[Opening DATA LISTING section]

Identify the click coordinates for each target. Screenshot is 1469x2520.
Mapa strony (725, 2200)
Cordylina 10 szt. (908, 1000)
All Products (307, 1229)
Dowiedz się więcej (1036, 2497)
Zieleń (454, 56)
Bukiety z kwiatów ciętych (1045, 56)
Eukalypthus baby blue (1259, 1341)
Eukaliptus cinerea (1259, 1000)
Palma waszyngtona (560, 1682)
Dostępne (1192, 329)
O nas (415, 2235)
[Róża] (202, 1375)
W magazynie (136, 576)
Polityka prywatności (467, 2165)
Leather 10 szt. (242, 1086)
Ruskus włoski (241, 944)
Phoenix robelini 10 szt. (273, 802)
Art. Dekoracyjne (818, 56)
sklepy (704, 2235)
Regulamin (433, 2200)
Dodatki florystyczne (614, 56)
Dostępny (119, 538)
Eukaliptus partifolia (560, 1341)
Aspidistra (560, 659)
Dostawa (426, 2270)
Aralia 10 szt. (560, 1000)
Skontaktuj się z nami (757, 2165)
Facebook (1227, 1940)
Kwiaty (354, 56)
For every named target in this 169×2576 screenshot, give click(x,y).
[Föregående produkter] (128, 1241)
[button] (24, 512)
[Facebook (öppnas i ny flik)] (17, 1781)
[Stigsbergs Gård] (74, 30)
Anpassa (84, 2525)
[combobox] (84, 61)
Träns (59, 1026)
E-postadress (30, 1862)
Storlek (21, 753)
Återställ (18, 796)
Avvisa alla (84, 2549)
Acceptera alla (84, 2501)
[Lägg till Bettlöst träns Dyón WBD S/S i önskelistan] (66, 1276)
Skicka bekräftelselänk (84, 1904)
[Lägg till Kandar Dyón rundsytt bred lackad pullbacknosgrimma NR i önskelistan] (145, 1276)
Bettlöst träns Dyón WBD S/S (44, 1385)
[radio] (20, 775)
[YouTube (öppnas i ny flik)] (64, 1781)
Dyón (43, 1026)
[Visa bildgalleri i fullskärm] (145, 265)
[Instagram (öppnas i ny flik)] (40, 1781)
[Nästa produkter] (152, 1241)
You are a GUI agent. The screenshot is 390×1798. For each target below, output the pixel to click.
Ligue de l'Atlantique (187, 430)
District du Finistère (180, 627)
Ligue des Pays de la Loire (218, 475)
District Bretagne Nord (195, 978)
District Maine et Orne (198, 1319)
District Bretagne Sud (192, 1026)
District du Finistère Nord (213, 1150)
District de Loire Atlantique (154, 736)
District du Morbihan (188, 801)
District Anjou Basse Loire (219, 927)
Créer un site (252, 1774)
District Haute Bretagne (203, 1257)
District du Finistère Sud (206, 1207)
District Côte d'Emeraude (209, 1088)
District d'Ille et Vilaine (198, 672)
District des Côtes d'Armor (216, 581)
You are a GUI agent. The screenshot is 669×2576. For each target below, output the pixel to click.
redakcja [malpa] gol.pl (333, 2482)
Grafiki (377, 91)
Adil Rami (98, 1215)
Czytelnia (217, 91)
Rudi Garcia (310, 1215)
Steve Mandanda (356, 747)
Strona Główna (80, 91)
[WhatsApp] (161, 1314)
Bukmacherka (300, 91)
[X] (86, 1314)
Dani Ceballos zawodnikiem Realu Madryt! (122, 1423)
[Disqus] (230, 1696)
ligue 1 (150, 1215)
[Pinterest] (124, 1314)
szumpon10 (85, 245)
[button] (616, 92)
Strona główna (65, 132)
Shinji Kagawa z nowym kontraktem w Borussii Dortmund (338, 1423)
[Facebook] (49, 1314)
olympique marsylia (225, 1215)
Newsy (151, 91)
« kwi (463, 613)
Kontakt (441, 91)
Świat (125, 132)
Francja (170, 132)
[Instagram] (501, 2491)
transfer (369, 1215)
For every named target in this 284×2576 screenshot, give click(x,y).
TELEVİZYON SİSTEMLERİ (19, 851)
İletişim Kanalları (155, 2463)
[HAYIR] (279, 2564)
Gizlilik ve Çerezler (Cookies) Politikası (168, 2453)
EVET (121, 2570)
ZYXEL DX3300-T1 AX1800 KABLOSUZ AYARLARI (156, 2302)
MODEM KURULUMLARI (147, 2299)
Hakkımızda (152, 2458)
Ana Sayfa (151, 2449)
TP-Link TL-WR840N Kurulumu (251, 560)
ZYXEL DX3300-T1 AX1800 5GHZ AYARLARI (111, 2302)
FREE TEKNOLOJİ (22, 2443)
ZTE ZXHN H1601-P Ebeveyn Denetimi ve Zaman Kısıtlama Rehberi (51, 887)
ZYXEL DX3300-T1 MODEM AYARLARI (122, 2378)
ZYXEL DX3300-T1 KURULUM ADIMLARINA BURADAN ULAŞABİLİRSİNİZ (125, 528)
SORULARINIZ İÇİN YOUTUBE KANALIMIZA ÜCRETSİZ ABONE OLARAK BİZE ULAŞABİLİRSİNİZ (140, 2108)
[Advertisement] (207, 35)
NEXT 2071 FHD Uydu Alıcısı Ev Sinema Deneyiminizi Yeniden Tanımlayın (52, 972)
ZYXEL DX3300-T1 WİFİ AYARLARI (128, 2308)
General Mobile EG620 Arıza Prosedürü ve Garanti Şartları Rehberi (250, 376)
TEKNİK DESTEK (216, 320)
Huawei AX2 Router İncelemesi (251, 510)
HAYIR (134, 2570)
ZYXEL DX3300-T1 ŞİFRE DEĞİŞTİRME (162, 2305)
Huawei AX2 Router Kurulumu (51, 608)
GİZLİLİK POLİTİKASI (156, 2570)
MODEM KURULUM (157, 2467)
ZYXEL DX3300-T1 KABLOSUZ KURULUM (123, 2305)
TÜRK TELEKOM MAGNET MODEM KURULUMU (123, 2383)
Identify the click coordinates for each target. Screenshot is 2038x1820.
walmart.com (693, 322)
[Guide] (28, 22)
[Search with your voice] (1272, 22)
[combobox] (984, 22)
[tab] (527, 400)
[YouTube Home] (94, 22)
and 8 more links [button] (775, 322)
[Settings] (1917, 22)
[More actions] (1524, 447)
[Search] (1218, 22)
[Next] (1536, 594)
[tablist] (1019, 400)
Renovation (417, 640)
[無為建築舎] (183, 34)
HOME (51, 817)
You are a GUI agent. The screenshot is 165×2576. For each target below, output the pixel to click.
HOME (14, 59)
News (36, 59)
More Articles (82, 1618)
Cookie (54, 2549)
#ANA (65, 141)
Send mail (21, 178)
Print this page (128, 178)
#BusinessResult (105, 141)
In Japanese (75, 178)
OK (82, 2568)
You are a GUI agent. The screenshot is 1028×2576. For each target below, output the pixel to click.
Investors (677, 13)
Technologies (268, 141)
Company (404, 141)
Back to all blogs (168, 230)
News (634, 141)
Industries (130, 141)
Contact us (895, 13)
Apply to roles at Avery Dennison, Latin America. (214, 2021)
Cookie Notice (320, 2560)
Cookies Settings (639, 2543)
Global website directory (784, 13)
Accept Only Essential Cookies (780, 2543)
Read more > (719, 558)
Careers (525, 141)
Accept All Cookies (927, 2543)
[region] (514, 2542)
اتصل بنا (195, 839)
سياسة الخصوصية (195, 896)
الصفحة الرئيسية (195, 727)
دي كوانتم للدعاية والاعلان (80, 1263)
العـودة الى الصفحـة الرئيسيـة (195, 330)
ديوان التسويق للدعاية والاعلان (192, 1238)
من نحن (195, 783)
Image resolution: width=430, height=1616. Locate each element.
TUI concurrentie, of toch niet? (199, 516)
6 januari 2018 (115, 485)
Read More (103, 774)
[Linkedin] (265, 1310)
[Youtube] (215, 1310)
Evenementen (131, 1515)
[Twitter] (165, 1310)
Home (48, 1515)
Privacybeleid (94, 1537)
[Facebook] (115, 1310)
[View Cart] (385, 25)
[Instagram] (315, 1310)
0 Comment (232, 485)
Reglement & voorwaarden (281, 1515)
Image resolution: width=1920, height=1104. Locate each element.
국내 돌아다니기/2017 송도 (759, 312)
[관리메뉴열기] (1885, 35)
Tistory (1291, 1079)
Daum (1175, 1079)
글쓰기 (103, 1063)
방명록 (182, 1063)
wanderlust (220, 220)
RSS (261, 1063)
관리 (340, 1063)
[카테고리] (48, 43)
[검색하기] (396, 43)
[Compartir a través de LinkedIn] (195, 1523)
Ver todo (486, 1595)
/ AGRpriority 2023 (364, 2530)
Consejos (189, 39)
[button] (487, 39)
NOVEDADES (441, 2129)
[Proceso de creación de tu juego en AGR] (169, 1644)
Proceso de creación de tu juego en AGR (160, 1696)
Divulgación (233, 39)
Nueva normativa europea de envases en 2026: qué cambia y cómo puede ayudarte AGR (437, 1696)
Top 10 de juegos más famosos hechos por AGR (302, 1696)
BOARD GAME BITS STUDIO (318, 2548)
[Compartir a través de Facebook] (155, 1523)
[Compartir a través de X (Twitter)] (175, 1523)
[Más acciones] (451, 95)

[Closing DATA LISTING section]

→ **EXERCISE DESCRIPTION**:
The lines to extract from the data above begin with the line containing "GİZLİLİK POLİTİKASI (156, 2570)" and end with the line containing "[tab] (527, 400)". Extract them exactly, including both.

→ **OUTPUT OF THE EXERCISE**:
GİZLİLİK POLİTİKASI (156, 2570)
MODEM KURULUM (157, 2467)
ZYXEL DX3300-T1 KABLOSUZ KURULUM (123, 2305)
TÜRK TELEKOM MAGNET MODEM KURULUMU (123, 2383)
Identify the click coordinates for each target. Screenshot is 2038x1820.
walmart.com (693, 322)
[Guide] (28, 22)
[Search with your voice] (1272, 22)
[combobox] (984, 22)
[tab] (527, 400)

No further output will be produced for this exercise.